*TASK BRIEF*
Return each line below that contains the word "agent".

*Recorded data*

□ □ □ □ □

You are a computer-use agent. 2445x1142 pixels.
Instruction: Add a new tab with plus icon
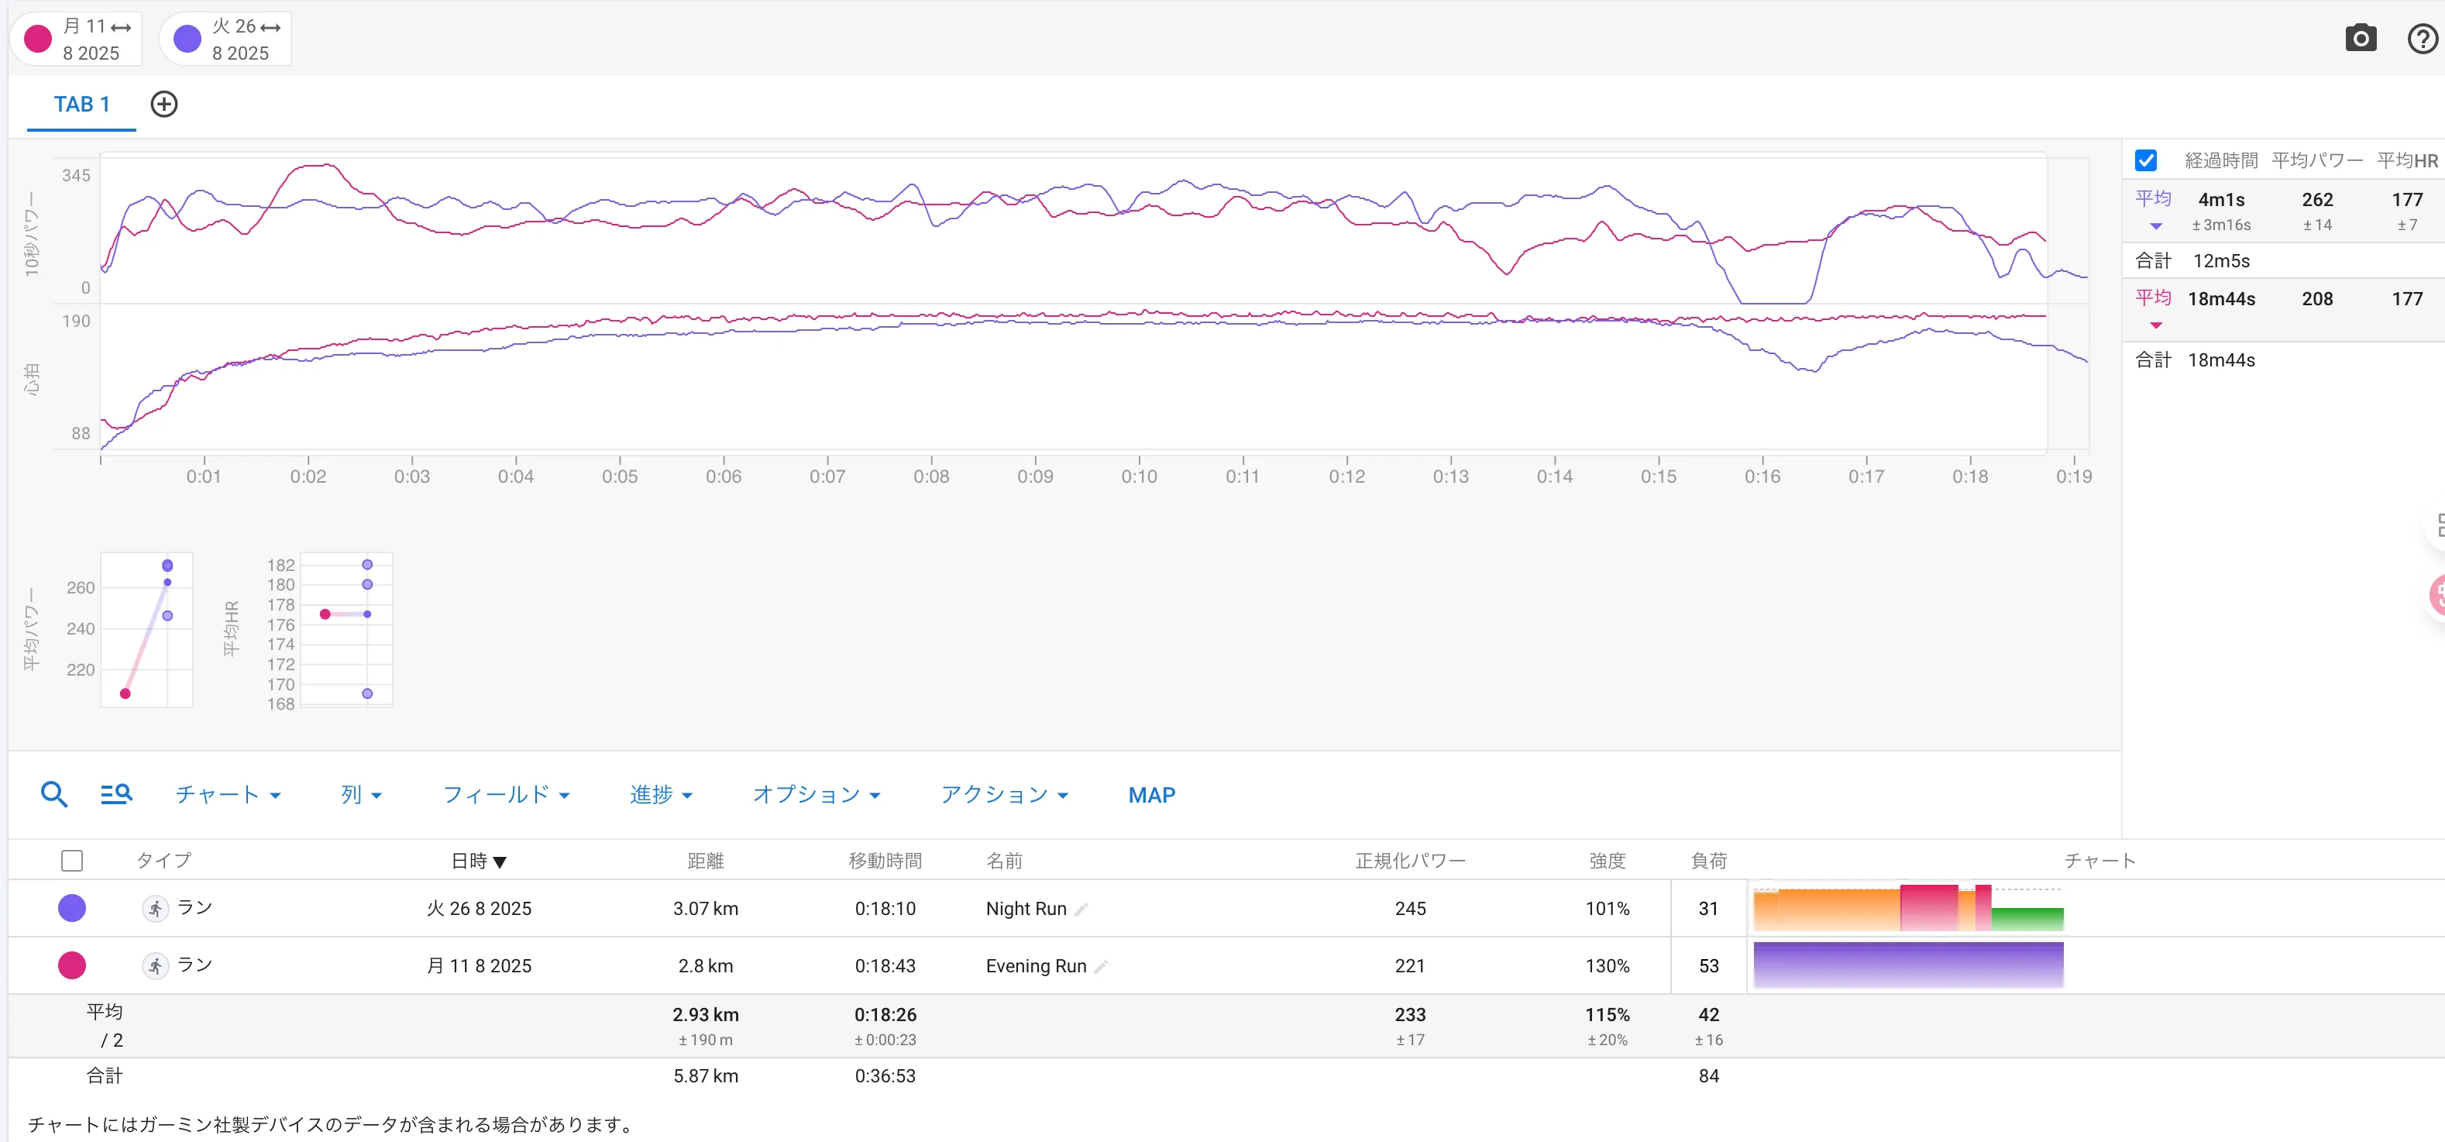click(x=164, y=104)
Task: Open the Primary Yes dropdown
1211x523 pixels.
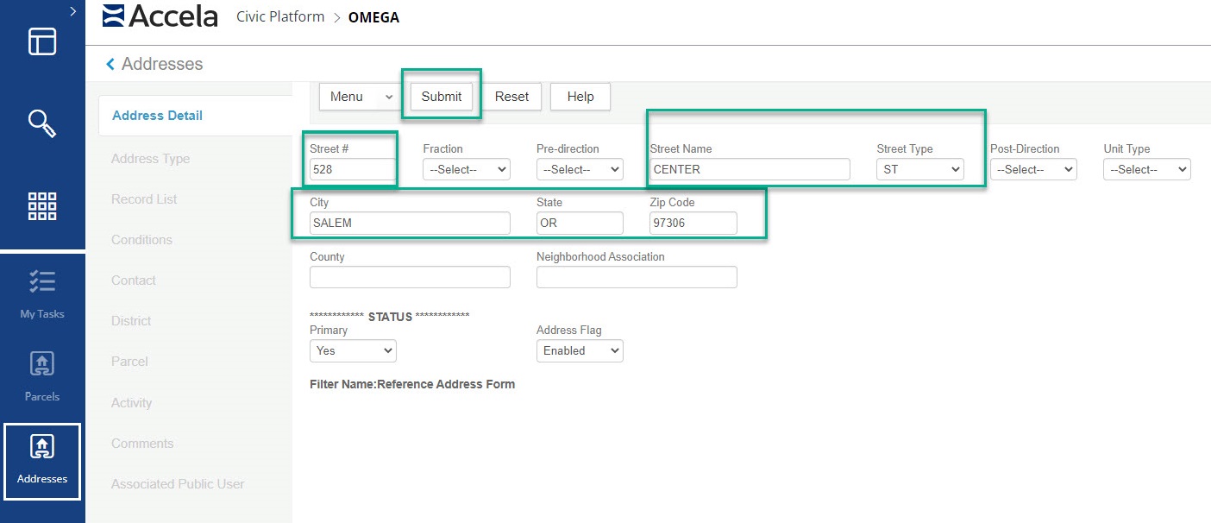Action: pyautogui.click(x=352, y=351)
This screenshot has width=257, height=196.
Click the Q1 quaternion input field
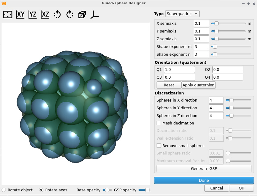tap(179, 69)
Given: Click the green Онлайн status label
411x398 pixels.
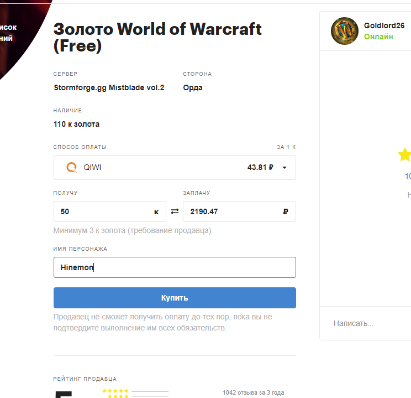Looking at the screenshot, I should [378, 37].
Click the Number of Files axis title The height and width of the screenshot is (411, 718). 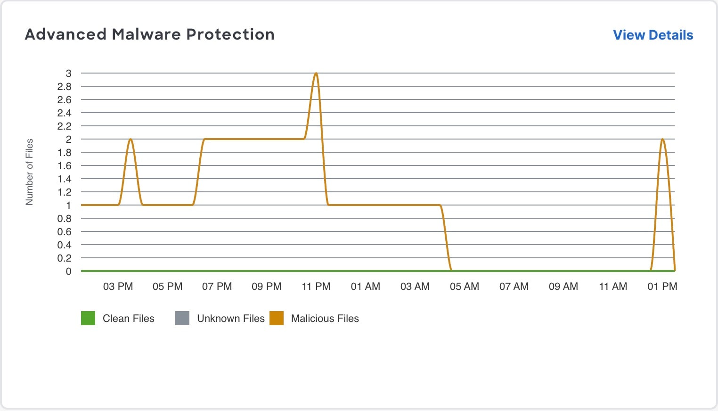[29, 172]
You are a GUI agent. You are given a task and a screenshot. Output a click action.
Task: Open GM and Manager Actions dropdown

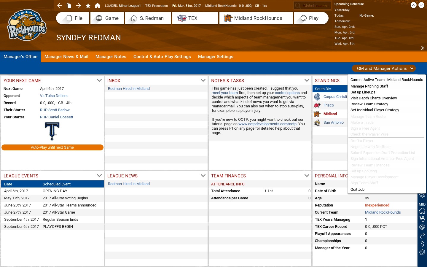pyautogui.click(x=384, y=69)
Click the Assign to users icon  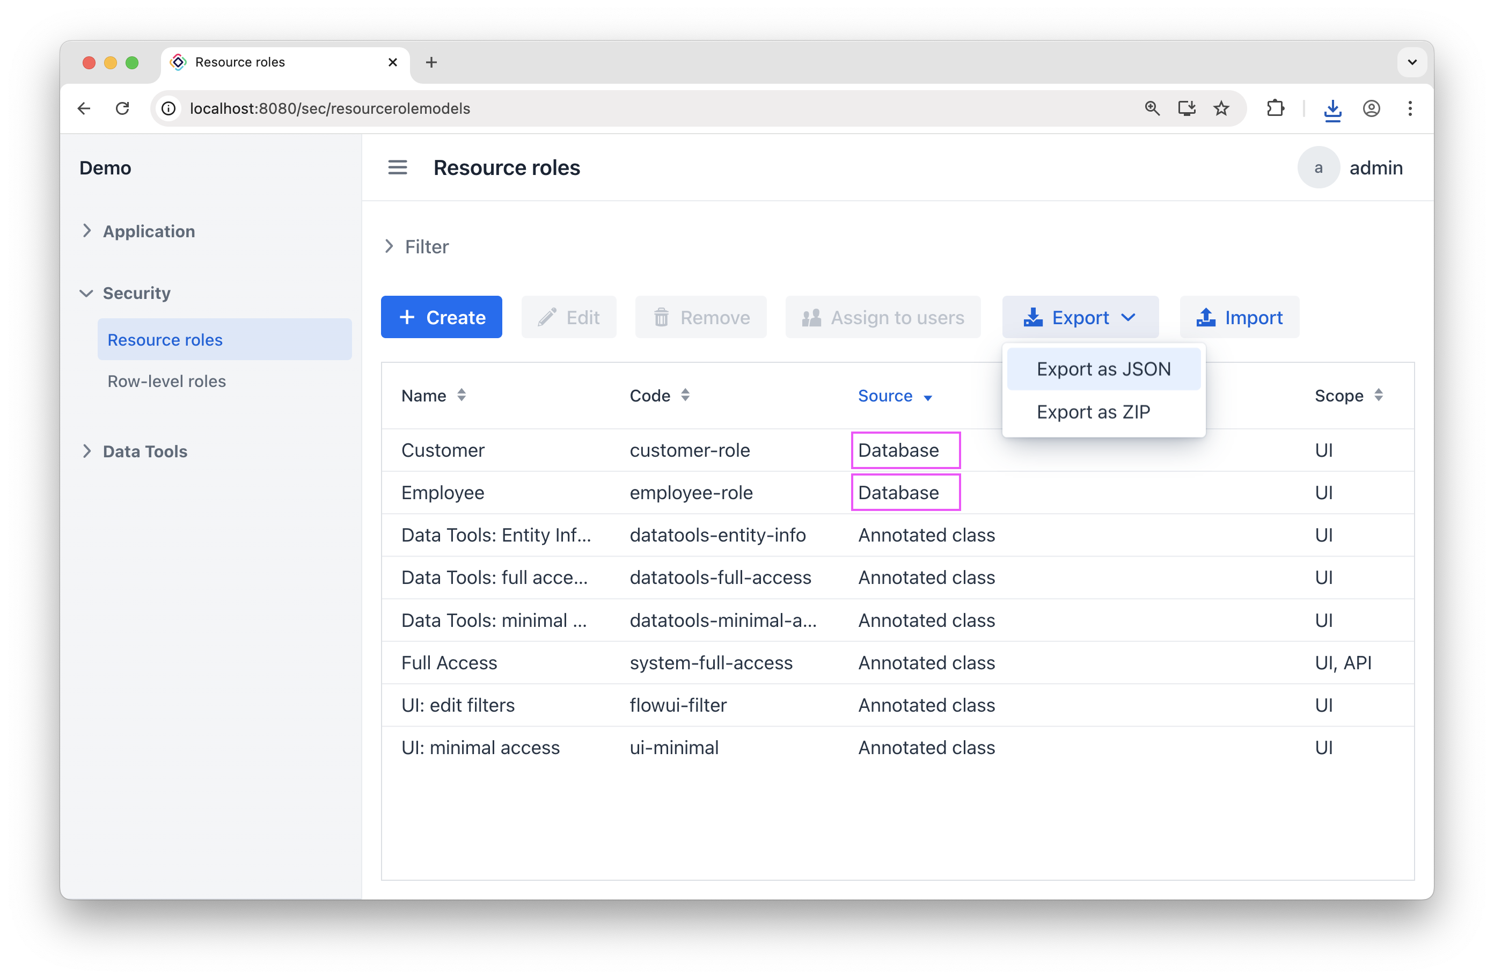810,317
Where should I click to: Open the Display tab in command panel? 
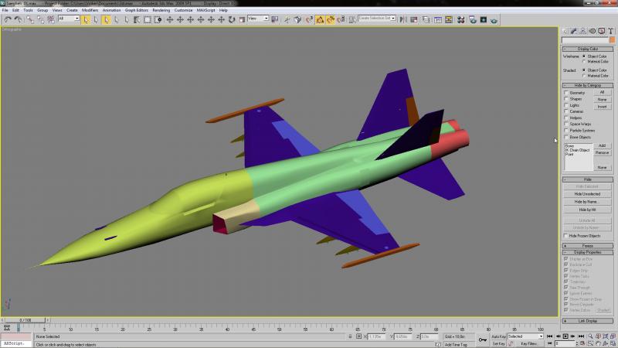point(602,31)
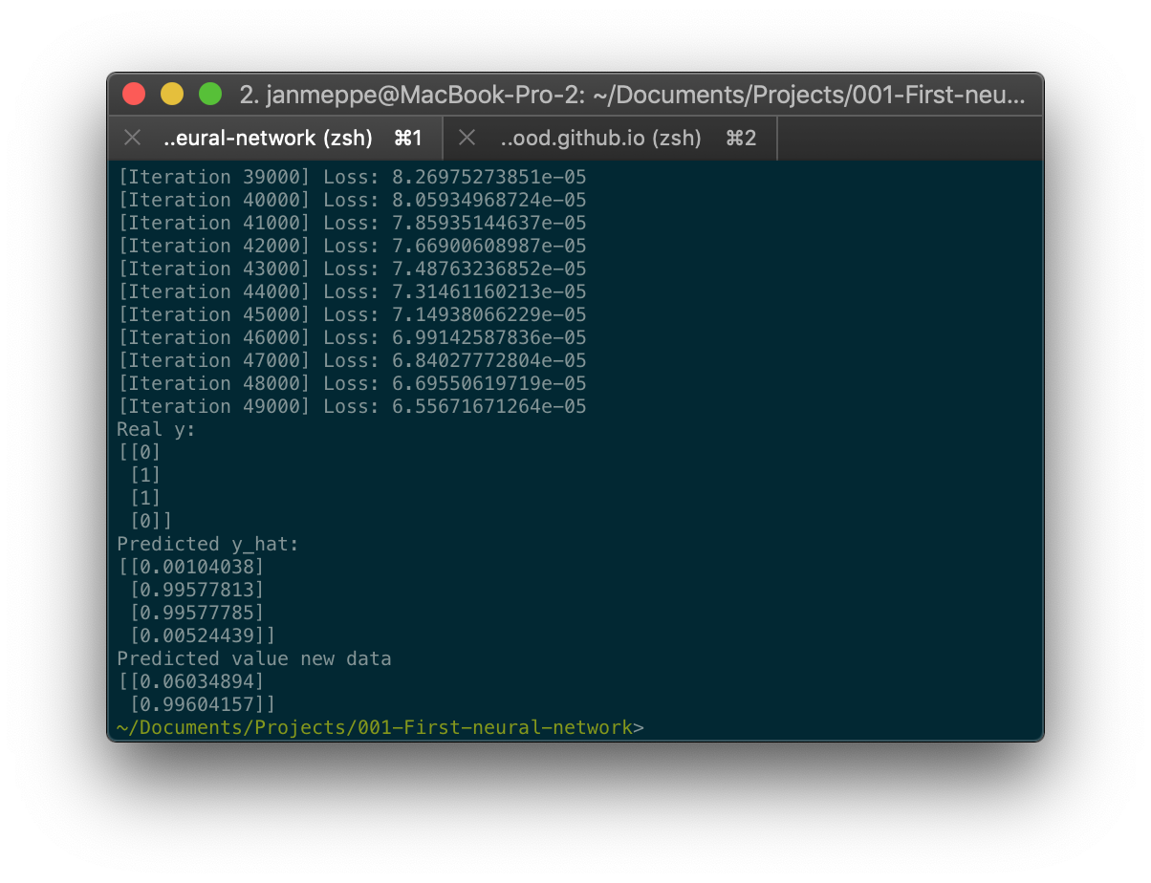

□ □ □ □ □

*OUTPUT FOR THIS EXERCISE*
You are a computer-use agent. 2445x1142 pixels.
You are a GUI agent. You are given a task and a screenshot. Output a click action.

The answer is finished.